Description of original award (Fiscal Year 2022, $500,000)
Intentional, interpersonal violent injuries, including firearm-related, stabbings, and assaults, are a public health crisis in the United States (US). Violent injuries in 2020 accounted for 16,000 deaths and 1 million emergency department (ED) visits, amounting to medical and societal costs in excess of $300 billion. People of color are disproportionately affected by violent injuries, with homicide being the first- and second-leading cause of death in Black and Hispanic individuals, respectively, aged 14–28 years. In Denver, Colorado, rates of interpersonal violence have mirrored national trends, with marked recent increases in firearm-related homicides and assaults.
Denver Health is the City and County of Denver’s only Level I trauma center. At-risk Intervention and Mentoring (AIM), Denver Health’s hospital-based violence intervention program, relies on certified Violence Prevention Professionals (VPPs) to perform bedside interventions to violently injured individuals, followed by individual mentorship and intensive case management. This secondary prevention model aims to address all the social determinants of health, in order to prevent violent injury recidivism and death. AIM’s VPPs also uniquely perform a multitude of trauma- and culturally-informed primary prevention services throughout the community, in order to stop violent injuries before they occur in the first place.
Current gaps exist in the referral process to AIM, as well as the mental health assessments of clients. Based on a recent evaluation, the overall referral rate to the AIM program was only 18%, primarily driven by a low rate of referral for blunt assaults. Reasons are likely multifactorial, and will be addressed by: (1) creating a best practices advisory (BPA) in the electronic health record (EHR), which will automatically trigger an alert to the ED clinician for eligible patients; (2) creating an EHR referral order, which will be linked to the BPA, and; (3) increasing and systematizing educational efforts to ED staff.
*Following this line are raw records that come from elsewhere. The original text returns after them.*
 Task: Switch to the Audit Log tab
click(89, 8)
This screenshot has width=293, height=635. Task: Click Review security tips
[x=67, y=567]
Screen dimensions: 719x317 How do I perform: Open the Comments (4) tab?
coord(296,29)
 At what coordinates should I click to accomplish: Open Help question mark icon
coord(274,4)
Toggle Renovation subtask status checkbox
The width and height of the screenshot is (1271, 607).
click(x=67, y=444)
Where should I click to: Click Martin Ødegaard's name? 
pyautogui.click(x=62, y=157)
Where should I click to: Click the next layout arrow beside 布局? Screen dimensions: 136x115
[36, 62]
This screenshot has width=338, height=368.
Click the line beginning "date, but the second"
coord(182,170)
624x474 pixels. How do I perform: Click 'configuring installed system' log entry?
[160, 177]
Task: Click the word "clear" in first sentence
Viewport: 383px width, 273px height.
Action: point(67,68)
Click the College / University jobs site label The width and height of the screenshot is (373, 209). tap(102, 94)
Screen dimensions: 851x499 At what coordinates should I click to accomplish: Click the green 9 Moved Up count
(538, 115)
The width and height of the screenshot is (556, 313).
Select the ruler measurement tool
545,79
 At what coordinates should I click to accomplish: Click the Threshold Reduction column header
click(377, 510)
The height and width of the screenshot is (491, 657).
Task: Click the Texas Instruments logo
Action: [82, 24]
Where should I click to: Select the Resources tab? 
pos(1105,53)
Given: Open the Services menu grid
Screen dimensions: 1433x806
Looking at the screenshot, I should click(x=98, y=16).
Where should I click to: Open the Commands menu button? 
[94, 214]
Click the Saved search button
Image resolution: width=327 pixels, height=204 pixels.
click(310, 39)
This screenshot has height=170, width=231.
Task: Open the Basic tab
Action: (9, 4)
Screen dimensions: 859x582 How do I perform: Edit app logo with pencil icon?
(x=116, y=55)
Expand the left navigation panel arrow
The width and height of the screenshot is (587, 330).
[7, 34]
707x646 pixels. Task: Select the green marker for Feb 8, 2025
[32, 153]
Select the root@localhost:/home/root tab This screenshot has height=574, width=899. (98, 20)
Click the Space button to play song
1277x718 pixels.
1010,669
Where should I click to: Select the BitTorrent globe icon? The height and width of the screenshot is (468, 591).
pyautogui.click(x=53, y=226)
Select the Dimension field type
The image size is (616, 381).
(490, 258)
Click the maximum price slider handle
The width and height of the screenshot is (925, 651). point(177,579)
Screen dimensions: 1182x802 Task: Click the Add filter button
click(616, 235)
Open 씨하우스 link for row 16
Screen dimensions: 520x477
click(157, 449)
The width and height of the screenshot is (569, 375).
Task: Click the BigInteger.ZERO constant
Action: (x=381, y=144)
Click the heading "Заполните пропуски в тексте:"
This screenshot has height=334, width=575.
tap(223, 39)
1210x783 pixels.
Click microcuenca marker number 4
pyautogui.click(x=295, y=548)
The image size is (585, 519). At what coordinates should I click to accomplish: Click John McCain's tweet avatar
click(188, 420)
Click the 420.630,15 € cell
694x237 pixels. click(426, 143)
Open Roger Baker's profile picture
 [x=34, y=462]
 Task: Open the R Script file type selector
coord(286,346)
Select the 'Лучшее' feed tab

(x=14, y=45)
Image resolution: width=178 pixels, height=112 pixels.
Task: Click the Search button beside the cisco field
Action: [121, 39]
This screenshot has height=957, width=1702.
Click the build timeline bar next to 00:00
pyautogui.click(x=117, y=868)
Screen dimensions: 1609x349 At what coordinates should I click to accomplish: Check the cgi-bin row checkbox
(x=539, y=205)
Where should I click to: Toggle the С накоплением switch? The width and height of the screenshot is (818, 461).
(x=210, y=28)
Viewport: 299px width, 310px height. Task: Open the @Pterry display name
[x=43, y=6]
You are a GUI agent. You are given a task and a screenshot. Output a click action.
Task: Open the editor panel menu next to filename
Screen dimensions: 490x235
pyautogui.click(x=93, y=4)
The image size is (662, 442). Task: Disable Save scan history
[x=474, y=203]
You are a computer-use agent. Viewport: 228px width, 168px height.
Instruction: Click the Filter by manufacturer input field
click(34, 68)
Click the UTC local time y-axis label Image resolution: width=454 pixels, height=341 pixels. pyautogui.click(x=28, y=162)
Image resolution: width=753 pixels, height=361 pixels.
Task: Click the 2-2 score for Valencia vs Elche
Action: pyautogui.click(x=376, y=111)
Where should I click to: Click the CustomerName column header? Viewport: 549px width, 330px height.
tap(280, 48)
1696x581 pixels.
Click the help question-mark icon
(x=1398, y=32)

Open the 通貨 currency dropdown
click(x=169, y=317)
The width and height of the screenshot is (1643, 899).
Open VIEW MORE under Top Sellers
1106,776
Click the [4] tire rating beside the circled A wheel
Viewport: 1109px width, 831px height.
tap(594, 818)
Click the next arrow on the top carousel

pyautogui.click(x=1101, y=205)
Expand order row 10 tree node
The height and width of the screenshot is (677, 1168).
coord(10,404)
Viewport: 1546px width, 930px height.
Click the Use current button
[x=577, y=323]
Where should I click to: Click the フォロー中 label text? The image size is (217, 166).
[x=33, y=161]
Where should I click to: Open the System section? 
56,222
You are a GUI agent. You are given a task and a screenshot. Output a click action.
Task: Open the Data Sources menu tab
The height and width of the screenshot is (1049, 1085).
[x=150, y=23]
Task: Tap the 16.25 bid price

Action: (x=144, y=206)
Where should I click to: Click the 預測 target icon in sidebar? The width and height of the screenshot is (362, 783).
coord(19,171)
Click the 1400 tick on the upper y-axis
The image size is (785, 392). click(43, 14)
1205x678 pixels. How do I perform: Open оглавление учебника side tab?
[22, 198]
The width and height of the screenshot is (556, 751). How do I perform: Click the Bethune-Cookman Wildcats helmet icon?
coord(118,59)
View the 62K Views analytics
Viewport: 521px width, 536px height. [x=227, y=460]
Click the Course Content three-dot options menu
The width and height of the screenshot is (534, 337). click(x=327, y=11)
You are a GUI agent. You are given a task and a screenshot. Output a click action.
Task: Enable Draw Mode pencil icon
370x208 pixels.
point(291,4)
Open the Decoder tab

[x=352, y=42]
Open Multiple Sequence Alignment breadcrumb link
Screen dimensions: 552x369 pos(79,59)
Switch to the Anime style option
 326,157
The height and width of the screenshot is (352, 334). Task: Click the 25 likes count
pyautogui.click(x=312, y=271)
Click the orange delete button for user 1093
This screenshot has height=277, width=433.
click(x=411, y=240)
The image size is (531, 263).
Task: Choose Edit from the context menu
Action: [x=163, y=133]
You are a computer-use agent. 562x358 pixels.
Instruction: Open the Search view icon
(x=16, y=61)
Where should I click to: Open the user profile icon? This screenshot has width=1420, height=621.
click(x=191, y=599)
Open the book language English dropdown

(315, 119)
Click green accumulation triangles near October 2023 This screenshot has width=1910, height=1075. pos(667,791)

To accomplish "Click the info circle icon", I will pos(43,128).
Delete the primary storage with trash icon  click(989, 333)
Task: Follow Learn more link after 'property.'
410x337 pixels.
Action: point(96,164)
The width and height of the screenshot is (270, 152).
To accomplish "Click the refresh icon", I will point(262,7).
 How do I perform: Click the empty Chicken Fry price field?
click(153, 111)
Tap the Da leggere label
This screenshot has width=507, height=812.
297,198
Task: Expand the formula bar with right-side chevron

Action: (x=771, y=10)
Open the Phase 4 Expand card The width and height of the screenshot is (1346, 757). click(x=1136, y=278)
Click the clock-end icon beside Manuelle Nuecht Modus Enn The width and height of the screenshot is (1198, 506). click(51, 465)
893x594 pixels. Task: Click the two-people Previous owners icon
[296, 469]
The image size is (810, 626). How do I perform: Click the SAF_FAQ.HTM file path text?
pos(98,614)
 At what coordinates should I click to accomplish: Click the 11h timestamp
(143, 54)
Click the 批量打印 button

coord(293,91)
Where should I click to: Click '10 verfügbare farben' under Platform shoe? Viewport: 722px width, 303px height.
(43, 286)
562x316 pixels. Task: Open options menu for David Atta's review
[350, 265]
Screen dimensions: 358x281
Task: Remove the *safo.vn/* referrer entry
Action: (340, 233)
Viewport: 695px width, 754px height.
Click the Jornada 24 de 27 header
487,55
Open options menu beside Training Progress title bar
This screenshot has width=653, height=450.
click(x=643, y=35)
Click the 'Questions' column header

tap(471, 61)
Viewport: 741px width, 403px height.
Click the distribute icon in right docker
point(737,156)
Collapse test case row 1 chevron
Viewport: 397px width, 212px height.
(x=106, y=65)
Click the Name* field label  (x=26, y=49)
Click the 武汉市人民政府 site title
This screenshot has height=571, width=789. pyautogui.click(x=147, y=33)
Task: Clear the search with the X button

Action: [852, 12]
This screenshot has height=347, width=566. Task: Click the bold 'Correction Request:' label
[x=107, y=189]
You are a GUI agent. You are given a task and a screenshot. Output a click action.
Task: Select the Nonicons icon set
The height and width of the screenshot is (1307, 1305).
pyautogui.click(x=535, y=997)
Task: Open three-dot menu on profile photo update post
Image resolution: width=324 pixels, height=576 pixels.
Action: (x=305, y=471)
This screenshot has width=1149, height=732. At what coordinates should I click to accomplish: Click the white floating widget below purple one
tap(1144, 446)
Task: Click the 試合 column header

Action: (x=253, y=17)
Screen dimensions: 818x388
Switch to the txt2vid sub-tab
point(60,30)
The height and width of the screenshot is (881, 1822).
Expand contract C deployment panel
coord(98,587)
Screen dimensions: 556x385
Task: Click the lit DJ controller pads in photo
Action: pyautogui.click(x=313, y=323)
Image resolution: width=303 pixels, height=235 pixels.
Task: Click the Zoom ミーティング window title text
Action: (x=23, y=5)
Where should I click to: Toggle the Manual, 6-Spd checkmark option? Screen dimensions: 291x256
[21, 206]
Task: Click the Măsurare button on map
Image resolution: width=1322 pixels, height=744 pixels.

The mental health of clients has been a longstanding priority of AIM, but successful implementation of an assessment tool has faced barriers, resulting in a lack of routine administration and impaired sustainability. We will use the Adoption and Maintenance elements of the Reach, Effectiveness, Adoption, Implementation, and Maintenance (RE-AIM) framework to identify facilitators and barriers to implementation, in order to derive effective solutions for sustainability. AIM is applying for both priority considerations: 1(A), promoting racial equity and removal of barriers to access and opportunity, and; 1(B), as a culturally specific organization.